▸ TASK OBJECTIVE
Please copy every line of the records below that holds the word "agent".
=== Section Start ===
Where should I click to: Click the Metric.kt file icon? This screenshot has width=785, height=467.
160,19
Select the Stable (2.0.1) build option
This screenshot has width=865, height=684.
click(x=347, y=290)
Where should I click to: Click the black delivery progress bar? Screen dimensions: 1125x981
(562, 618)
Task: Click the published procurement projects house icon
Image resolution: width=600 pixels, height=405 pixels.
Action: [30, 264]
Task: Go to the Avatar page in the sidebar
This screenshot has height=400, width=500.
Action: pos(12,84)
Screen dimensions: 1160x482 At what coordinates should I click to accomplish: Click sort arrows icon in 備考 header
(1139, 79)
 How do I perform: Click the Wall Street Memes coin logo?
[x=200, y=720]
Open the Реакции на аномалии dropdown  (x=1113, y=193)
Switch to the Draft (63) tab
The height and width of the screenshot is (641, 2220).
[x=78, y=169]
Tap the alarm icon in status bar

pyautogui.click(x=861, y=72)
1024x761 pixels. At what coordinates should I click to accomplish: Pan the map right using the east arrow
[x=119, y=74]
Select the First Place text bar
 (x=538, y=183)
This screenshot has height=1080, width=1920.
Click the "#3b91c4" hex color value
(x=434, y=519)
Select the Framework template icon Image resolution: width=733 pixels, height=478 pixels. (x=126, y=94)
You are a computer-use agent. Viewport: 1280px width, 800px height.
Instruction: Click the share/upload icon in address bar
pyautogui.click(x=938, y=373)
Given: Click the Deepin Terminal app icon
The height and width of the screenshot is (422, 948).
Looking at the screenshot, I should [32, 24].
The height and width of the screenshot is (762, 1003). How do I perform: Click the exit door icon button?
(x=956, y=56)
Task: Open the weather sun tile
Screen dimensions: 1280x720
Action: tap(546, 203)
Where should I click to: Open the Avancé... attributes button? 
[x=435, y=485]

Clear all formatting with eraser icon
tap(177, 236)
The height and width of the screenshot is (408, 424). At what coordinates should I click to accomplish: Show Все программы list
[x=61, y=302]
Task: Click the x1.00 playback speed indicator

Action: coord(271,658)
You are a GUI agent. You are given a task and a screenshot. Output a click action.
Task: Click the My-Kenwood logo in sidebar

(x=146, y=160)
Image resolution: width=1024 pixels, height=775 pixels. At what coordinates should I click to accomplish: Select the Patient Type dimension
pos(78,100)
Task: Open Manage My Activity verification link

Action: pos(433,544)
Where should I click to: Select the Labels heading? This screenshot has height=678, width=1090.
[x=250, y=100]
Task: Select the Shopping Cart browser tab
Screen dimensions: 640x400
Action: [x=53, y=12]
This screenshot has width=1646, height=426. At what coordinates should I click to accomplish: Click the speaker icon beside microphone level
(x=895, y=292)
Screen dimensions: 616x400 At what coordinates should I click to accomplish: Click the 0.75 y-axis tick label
=== Section End ===
▸ REPLY TO THE TASK
You are a computer-use agent. Viewport: 1280px width, 800px height.
You are a GUI agent. You are given a task and a screenshot. Output a click action.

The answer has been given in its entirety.